[Screenshot grounding data]
══════════

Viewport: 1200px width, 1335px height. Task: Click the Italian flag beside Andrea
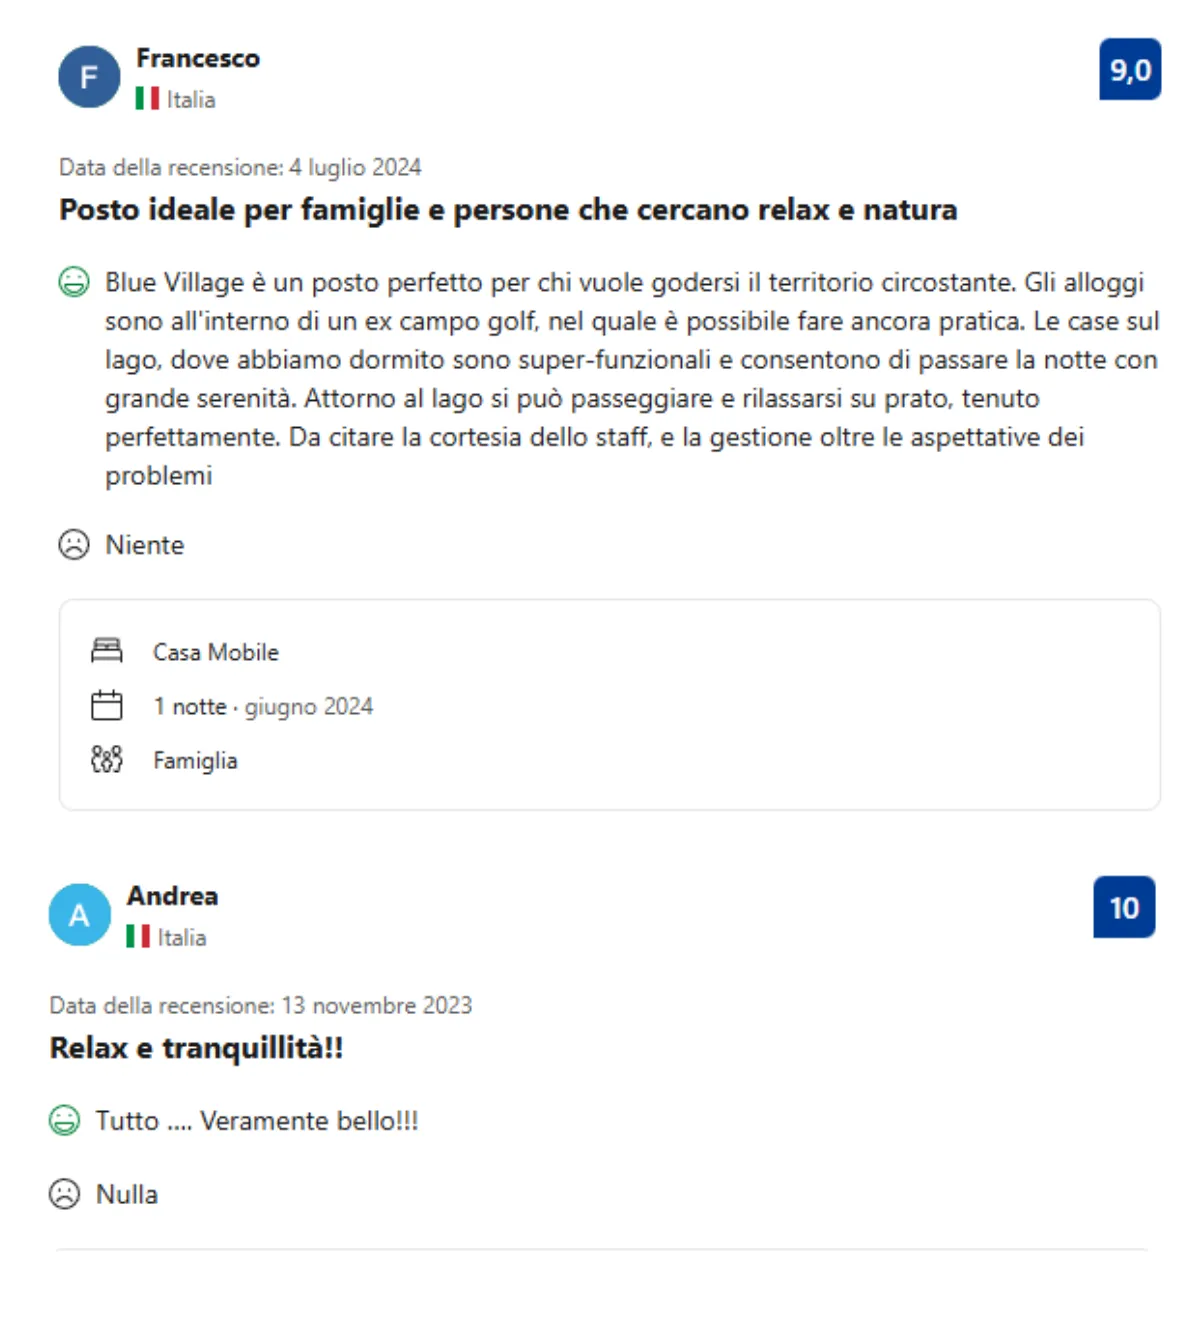138,937

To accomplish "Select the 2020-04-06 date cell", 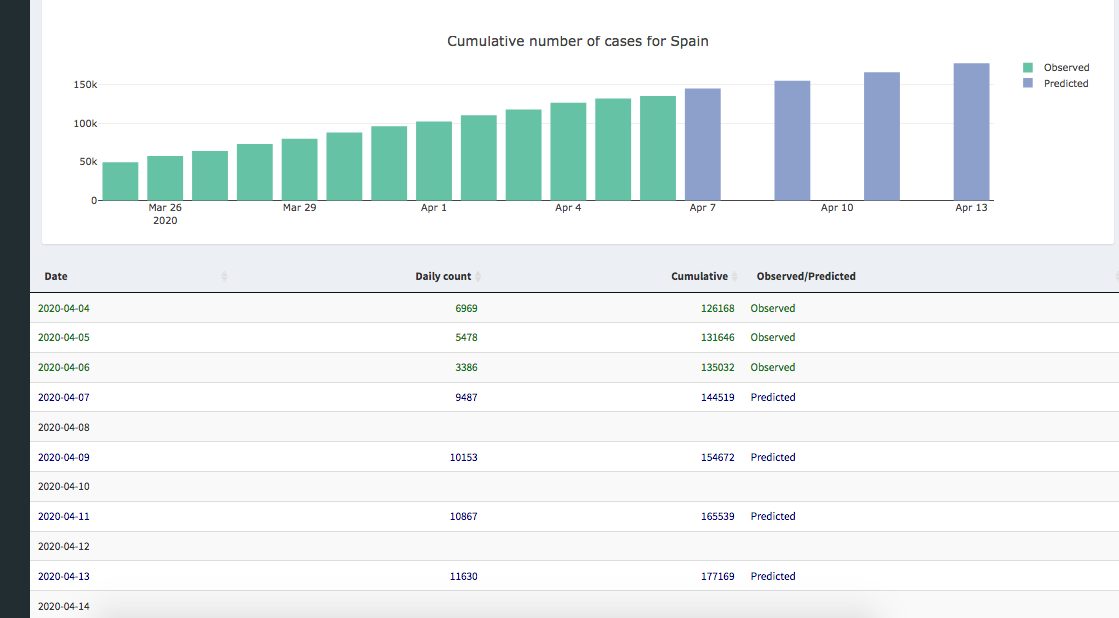I will point(63,367).
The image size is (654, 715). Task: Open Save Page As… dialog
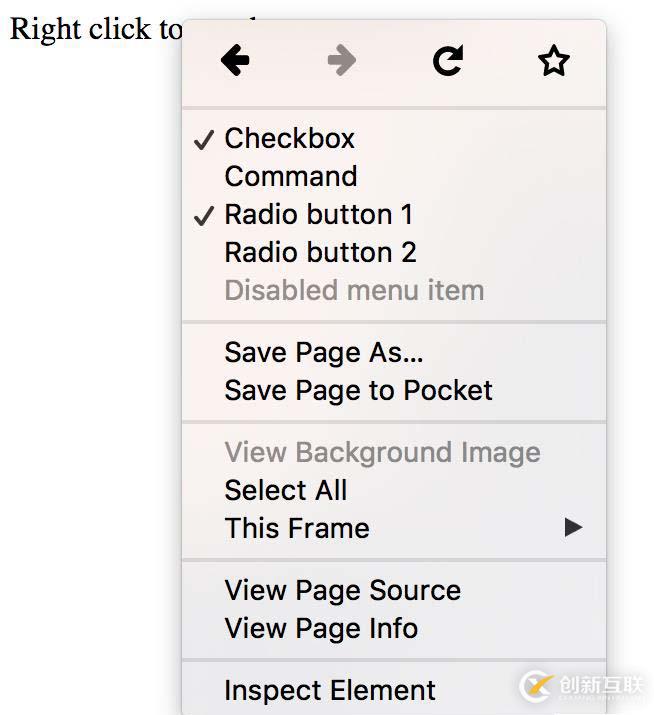pyautogui.click(x=323, y=353)
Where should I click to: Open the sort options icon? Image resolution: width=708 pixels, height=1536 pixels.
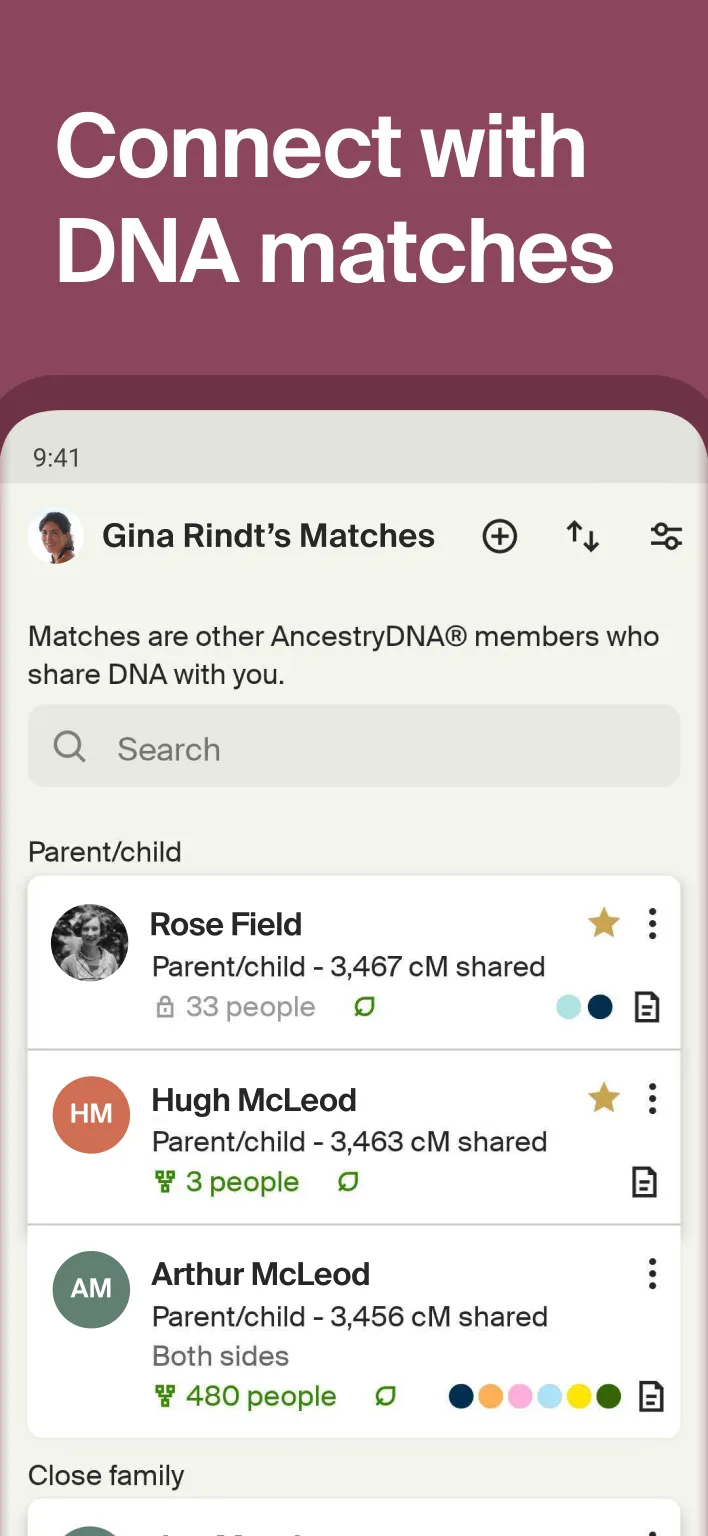pos(583,536)
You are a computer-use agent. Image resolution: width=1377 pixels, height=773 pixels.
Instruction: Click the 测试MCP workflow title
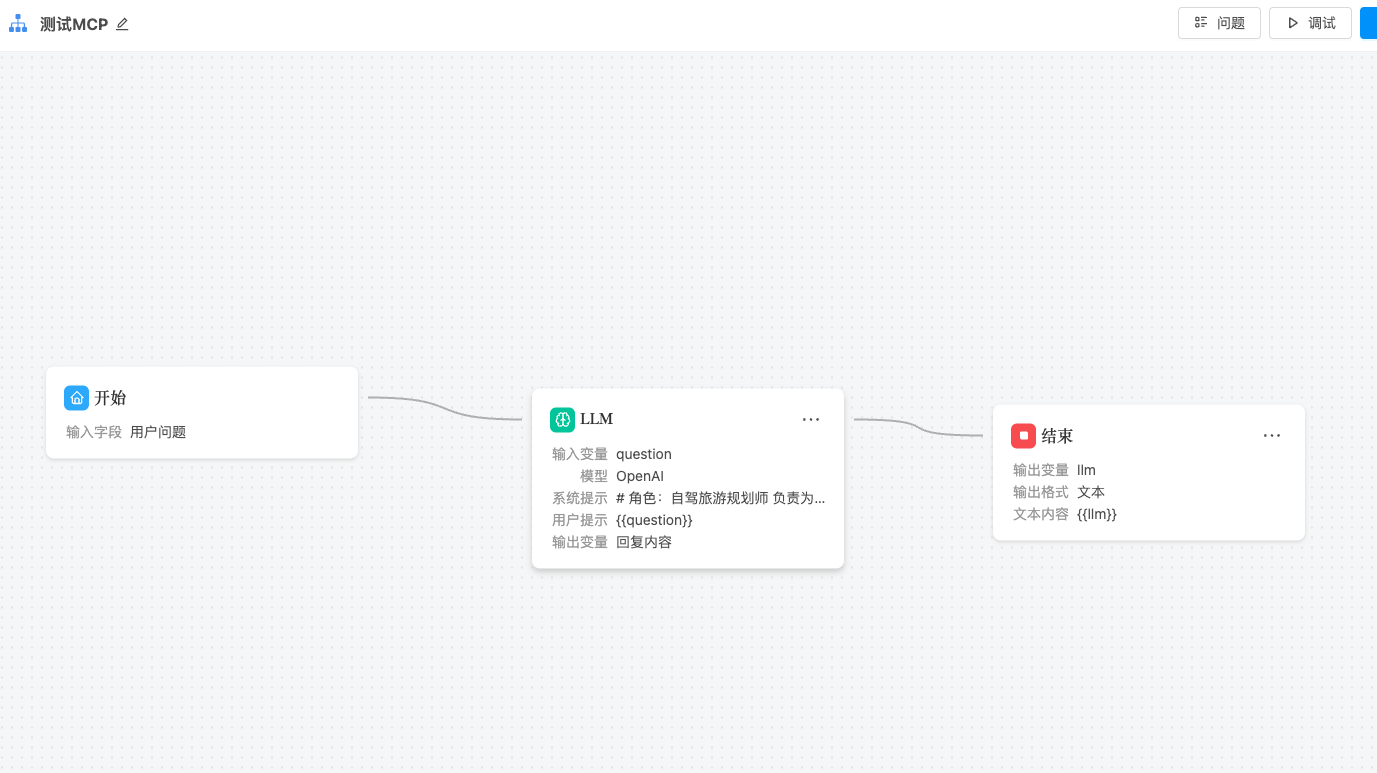pyautogui.click(x=74, y=24)
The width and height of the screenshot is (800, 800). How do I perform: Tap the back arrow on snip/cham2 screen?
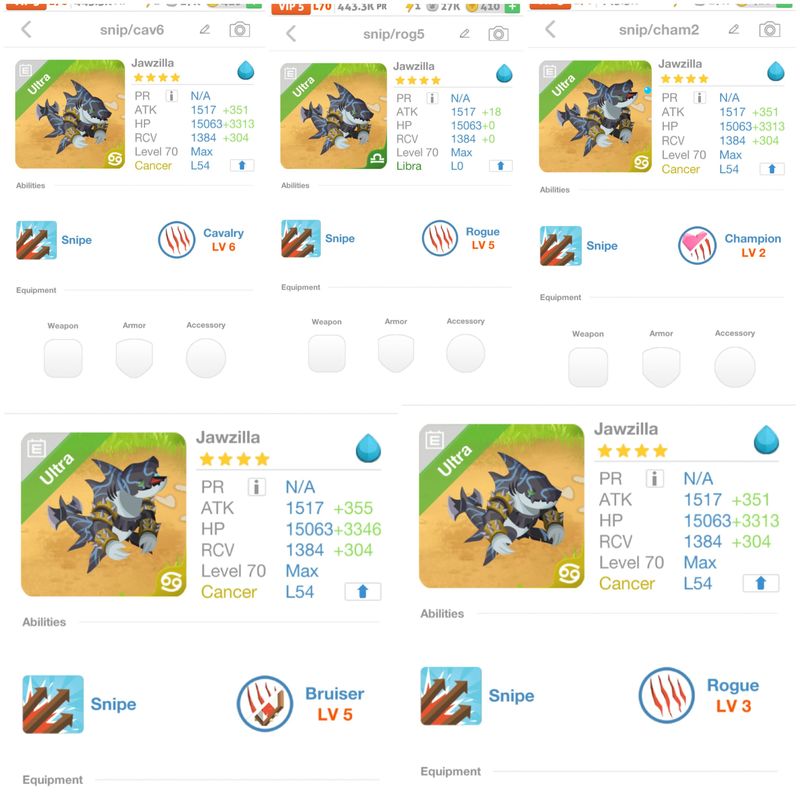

══════════

■ What the exercise asks ■
Beginning with the line that contains "Instruction: Click the 测试MCP workflow title", print exactly every line through the end of the records, both included. Omit the pictures.

■ Written solution ■
Instruction: Click the 测试MCP workflow title
pyautogui.click(x=74, y=24)
The width and height of the screenshot is (800, 800). How do I perform: Tap the back arrow on snip/cham2 screen?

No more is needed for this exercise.